--- Given entries ---

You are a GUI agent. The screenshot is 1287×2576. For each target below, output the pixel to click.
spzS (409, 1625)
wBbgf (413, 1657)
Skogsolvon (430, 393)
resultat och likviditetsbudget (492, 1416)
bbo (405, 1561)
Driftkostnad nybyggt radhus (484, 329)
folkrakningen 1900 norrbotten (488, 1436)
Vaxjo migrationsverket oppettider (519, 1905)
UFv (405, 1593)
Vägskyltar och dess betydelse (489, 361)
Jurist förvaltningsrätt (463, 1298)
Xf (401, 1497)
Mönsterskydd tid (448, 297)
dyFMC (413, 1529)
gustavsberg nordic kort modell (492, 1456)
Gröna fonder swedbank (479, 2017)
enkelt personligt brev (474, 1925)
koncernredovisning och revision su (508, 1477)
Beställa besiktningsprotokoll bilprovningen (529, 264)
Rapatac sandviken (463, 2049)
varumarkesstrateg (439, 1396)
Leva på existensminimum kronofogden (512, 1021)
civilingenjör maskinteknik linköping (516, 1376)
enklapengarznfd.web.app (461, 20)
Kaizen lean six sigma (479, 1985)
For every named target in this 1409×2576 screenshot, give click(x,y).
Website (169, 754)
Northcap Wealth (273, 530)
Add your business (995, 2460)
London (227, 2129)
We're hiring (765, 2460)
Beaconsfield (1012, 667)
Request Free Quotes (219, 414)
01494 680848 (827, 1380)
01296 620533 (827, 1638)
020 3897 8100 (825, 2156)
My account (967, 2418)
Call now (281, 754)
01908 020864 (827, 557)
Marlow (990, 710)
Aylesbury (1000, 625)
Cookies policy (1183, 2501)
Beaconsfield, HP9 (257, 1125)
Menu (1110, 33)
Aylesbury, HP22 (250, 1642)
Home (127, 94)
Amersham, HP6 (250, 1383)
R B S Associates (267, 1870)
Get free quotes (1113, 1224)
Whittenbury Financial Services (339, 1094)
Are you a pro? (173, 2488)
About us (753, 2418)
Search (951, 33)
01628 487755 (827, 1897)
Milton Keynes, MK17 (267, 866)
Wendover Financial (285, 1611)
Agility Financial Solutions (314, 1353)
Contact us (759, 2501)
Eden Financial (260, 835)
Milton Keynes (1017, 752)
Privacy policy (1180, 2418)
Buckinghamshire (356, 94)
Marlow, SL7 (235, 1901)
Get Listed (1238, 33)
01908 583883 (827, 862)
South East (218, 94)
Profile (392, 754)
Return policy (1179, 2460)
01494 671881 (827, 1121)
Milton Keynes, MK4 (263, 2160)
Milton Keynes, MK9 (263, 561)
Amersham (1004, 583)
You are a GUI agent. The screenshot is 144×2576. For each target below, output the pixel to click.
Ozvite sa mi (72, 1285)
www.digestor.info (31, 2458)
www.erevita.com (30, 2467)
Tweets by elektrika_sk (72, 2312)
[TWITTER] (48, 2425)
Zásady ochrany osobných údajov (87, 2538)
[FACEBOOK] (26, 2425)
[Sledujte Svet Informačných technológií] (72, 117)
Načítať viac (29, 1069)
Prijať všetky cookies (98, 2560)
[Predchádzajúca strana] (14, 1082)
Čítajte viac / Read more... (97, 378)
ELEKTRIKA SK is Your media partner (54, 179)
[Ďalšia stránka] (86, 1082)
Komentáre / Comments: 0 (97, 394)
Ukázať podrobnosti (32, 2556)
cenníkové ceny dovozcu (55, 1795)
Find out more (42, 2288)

---

◆ Exercise ◆
Please extract exactly, and only, the lines from the line containing "[Predchádzajúca strana] (14, 1082)" through the last line of the records.

◆ Result ◆
[Predchádzajúca strana] (14, 1082)
Čítajte viac / Read more... (97, 378)
ELEKTRIKA SK is Your media partner (54, 179)
[Ďalšia stránka] (86, 1082)
Komentáre / Comments: 0 (97, 394)
Ukázať podrobnosti (32, 2556)
cenníkové ceny dovozcu (55, 1795)
Find out more (42, 2288)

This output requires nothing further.